IBM DataPower Gateway Review

Deals with multiple protocols, but "WTX" components are problematic

What is our primary use case?

It is used for simple integrations that require high speed, and you need to use it in a cluster if you want it to be highly available.

What is most valuable?

For me, its most valuable features include:

  • the fact that it's high-speed
  • its ability to be remotely administered via an API
  • the fact that it can deal with multiple protocols
  • it's very quick to make changes to the setup.

What needs improvement?

Care needs to be taken when applying firmware upgrades, as they often fail.

Also, the components that they include in the product that are, in fact, a WTX, really need to be removed from the product because they tend to fail. It's got some native capabilities and it's gotten some imported capabilities and you need to know the history of the product to understand the difference between the two. Most notable is the COBOL copybook handling, which is really straight out of WTX. It's poorly supported and often leads to failures.

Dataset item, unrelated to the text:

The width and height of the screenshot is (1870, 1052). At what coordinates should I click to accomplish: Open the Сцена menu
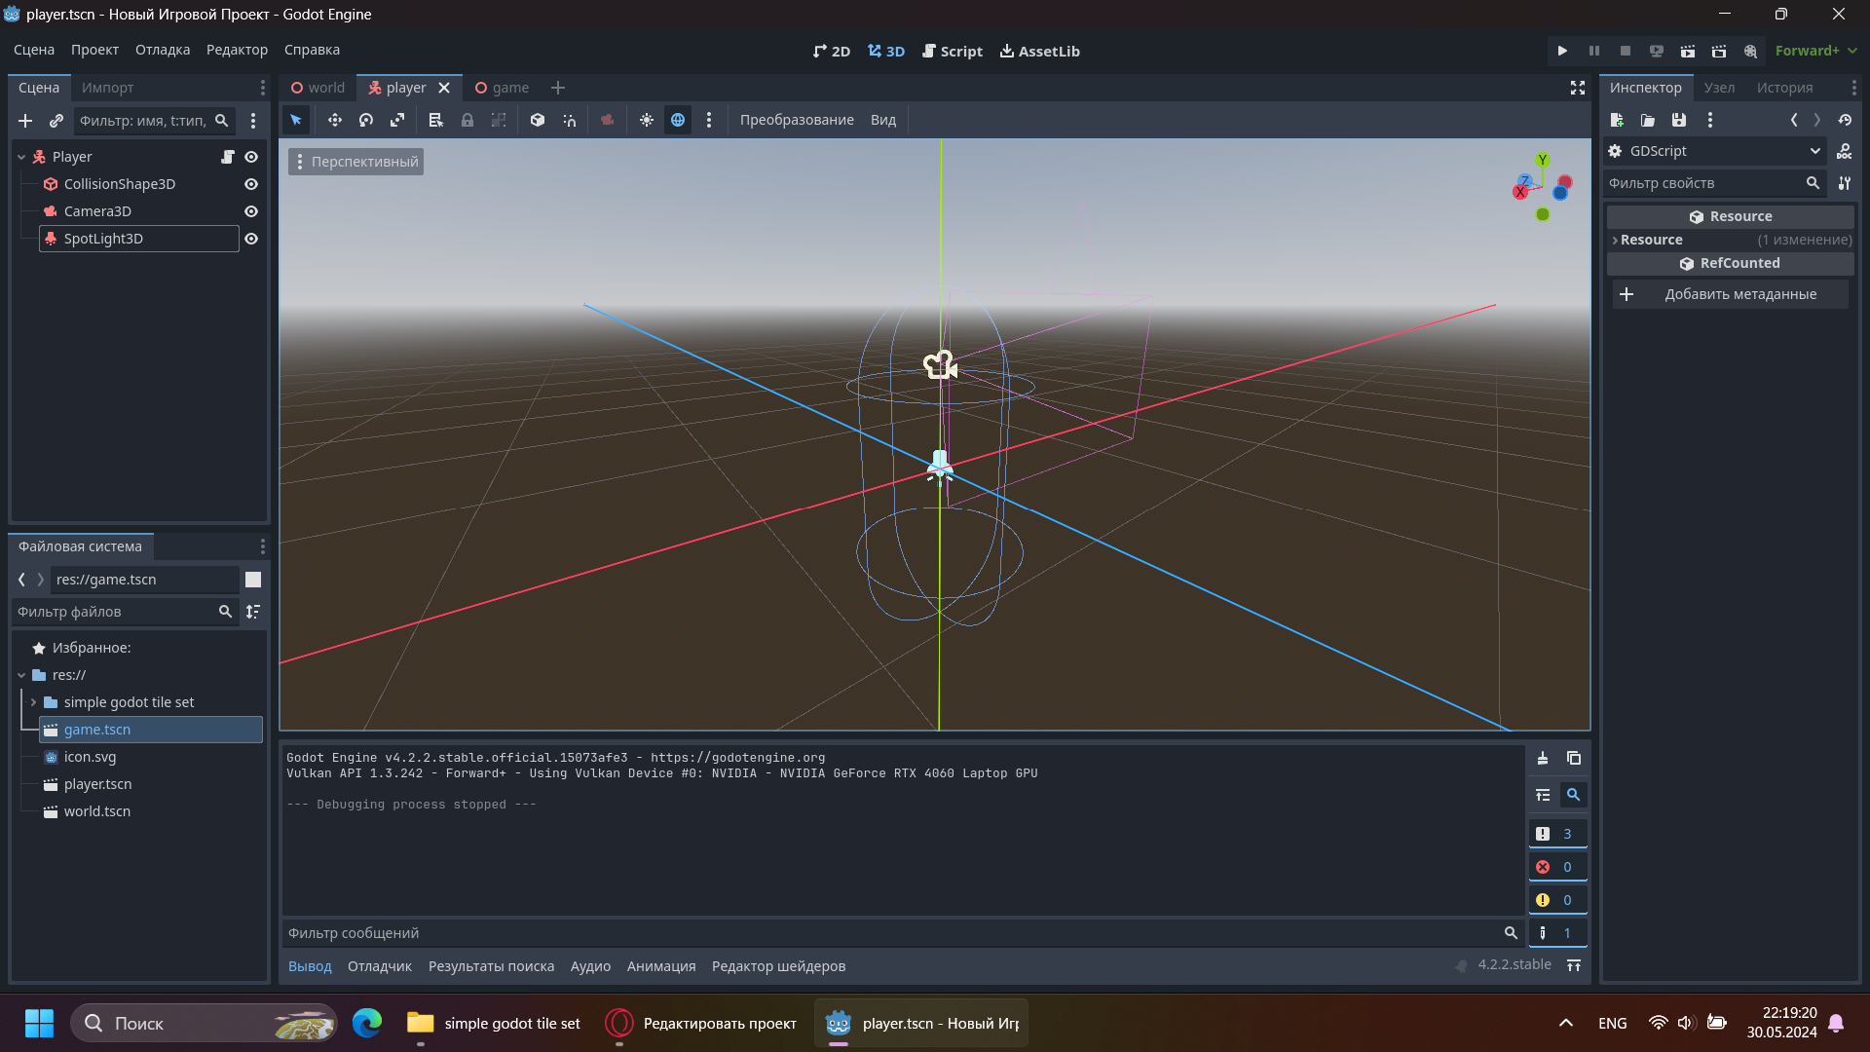point(32,50)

For how long have I used the solution?

I have been working with IBM WebSphere DataPower for about a decade.

What do I think about the stability of the solution?

Like all things, it does fail, but if it's in a cluster you can have continuous availability. If the cluster is set up properly, it has multiple network ports so you can have redundant network connections. If a component does fail — meaning one appliance can fail, and they have failed — it's unlikely that all of them will fail together. So a minimal configuration of two appliances in each of the two sites is a good idea. Or you could be using the virtual alternatives on a cloud in multiple zones or on multiple clouds.

What do I think about the scalability of the solution?

It's horizontally scalable.

When using it as a certain kind of pass-thru, I've measured it to 6,000 transactions per second. If you're using it in a request-reply pattern, that comes down to about 600. The 6,000 was the limit on the testing equipment. It wasn't the limit on the product.

How are customer service and technical support?

Technical support is becoming rare because it's an old product.

Which solution did I use previously and why did I switch?

I've used Message Broker from IBM, Oracle Service Bus, and TIBCO.

DataPower has the advantage in that it's more limited in capabilities than the other products, so it's harder to accidentally write applications as part of your integration. If you follow strict patterns then your business logic will stay in the applications and your integration logic will only be on the DataPower. Like all devices, you can actually go to extra effort to put application logic into the DataPower, but that just ruins the device for its intended purpose.

How was the initial setup?

The setup is simple; it's an appliance.

What's my experience with pricing, setup cost, and licensing?

All the products I've used could be priced lower. Perhaps with the exception of something like SnapLogic, they are very expensive.

TIBCO is expensive. It is reliable but it takes longer to develop and deploy. I haven't had much experience with their new microgateways, which may, in fact, provide more value. Oracle is expensive and probably more fragile. Message Broker is quite expensive but quite reliable.

What other advice do I have?

If you've got it, you should use it. If you haven't got it, you probably should be looking at newer products such as SnapLogic.

It's a high-speed device. If you need an appliance on-premise, that would be the way to go. If you need to migrate something that's on-premise to the cloud, you could go to the virtual. If you're doing something new, you probably wouldn't touch it.

**Disclosure: I am a real user, and this review is based on my own experience and opinions.